Synopses & Reviews
With Allied armies poised on the banks of the Rhine, Nazi Germany tottered on the brink of collapse. The ensuing battles on German soil—especially those in the so-called Ruhr Pocket—were as fierce and hard-fought as any in the European theater. Going well beyond previous accounts, Derek Zumbro chronicles this key military campaign from a unique and fresh perspective—that of the defeated German soldiers and civilians caught in the final maelstrom of the war's western front.
Best known for his translation of In Deadly Combat, the bestselling World War II memoir, Zumbro chronicles the relentless assault on the Ruhr Pocket through German eyes, as the Allied juggernaut battered the region's cities, villages, and homes into submission. He tells of children pressed into service by a desperate Nazi regime-and of even more desperate parents trying to save their sons from sacrifice at the eleventh hour. He also tells of unspeakable conditions suffered by foreign laborers, POWs, and political opponents in the Ruhr Valley and of the mass graves that gave Allied soldiers a grisly new understanding of their enemy.
Zumbro also recounts the story of Field Marshal Walter Model's final hours. His eventual suicide effectively ended the existence of the Wehrmacht's once-formidable Army Group B after being pursued, methodically encircled, and finally destroyed by U.S. and British forces. Through interviews with surviving members of Model's former staff, Zumbro has uncovered the attitudes-and harrowing experiences-of beleaguered officers that official records could never convey.

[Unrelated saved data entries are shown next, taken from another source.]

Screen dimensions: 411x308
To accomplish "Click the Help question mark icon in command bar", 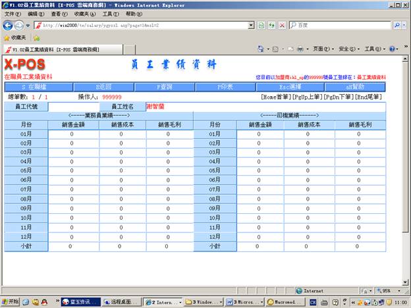I will coord(393,49).
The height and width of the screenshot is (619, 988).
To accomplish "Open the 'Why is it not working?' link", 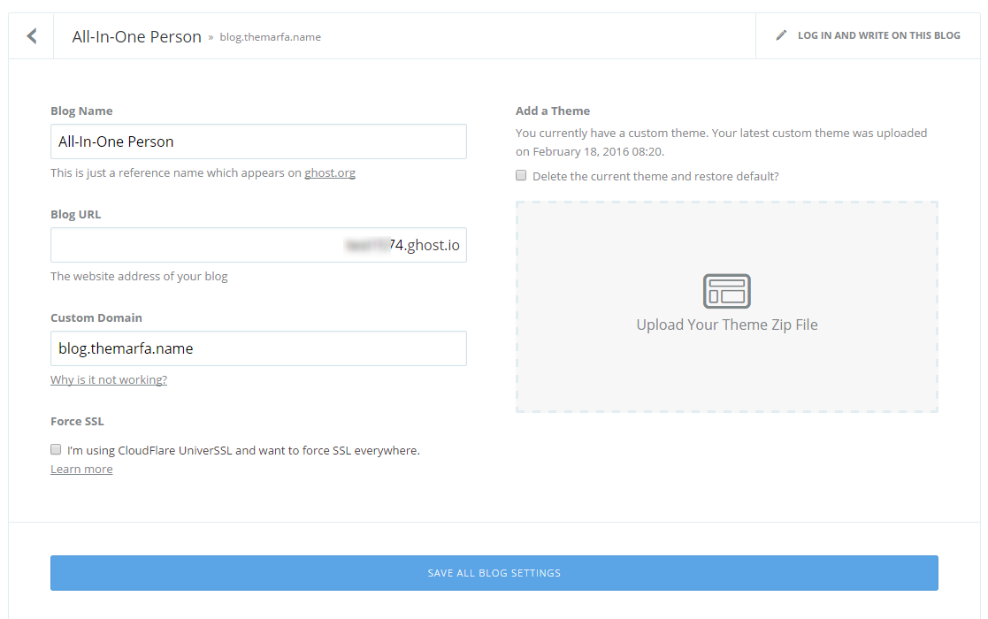I will tap(109, 380).
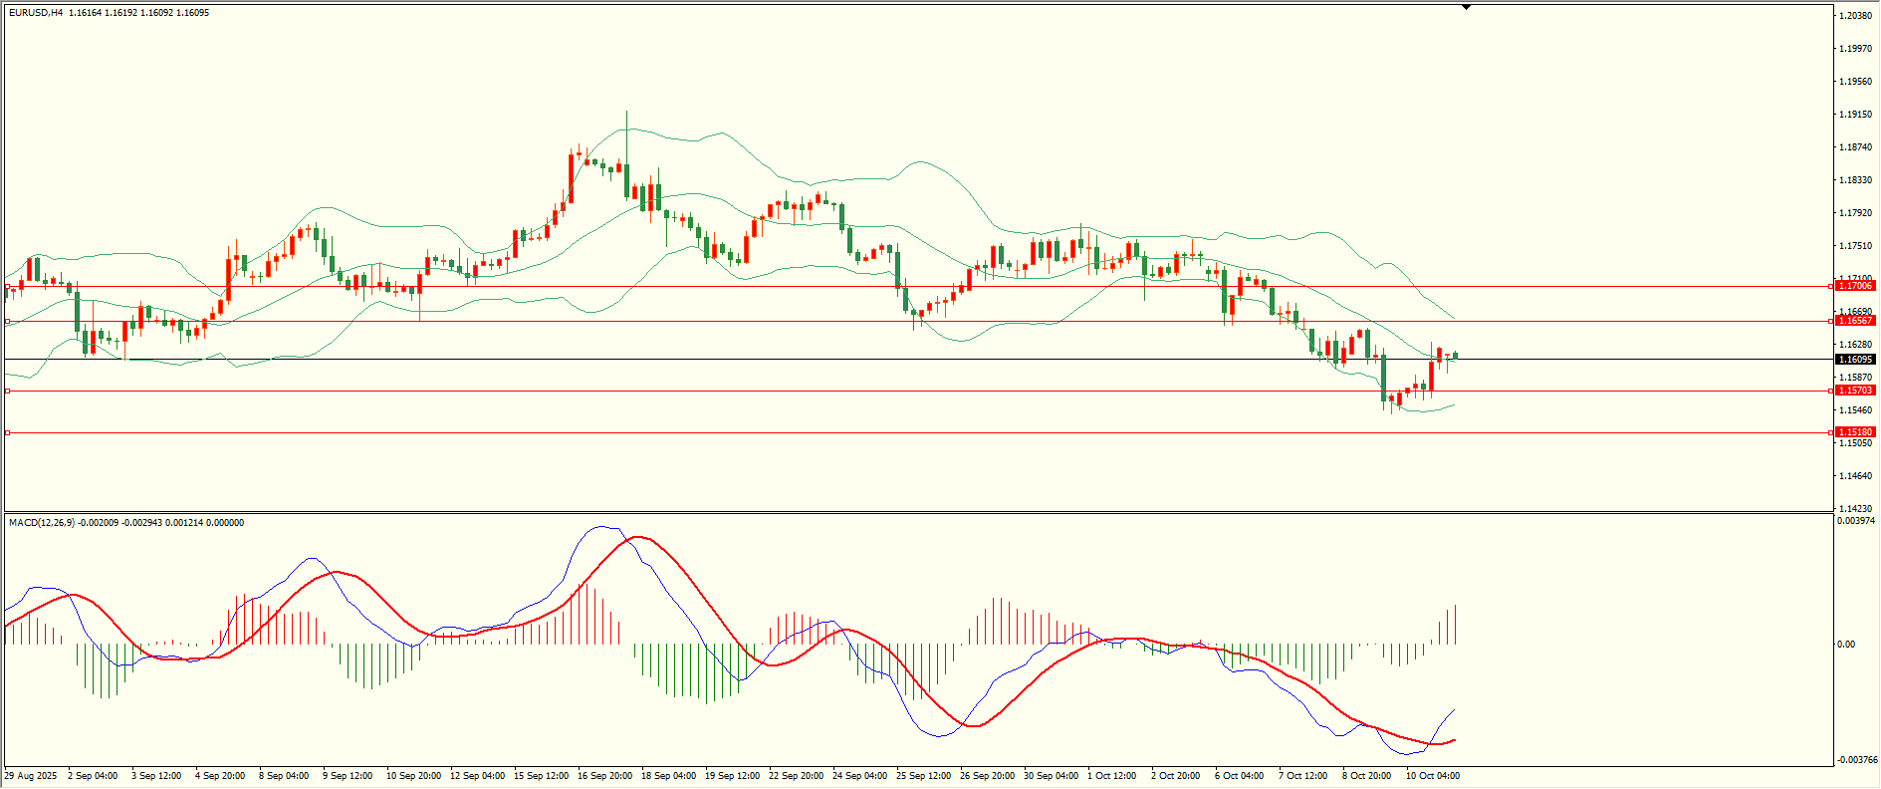
Task: Click the right handle of the 1.15180 line
Action: pos(1831,432)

Other interviews with former soldiers reveal the extent to which Allied bombing contributed to the rapid deterioration of German combat effectiveness and tell of civilians begging soldiers to abandon the war. Zumbro's deep research reveals the identities of specific characters discussed in previous works but never identified, describes the final hours of German officers executed for the loss of the bridge at Remagen, and offers new insight into Model's acquiescence to Hitler in military affairs.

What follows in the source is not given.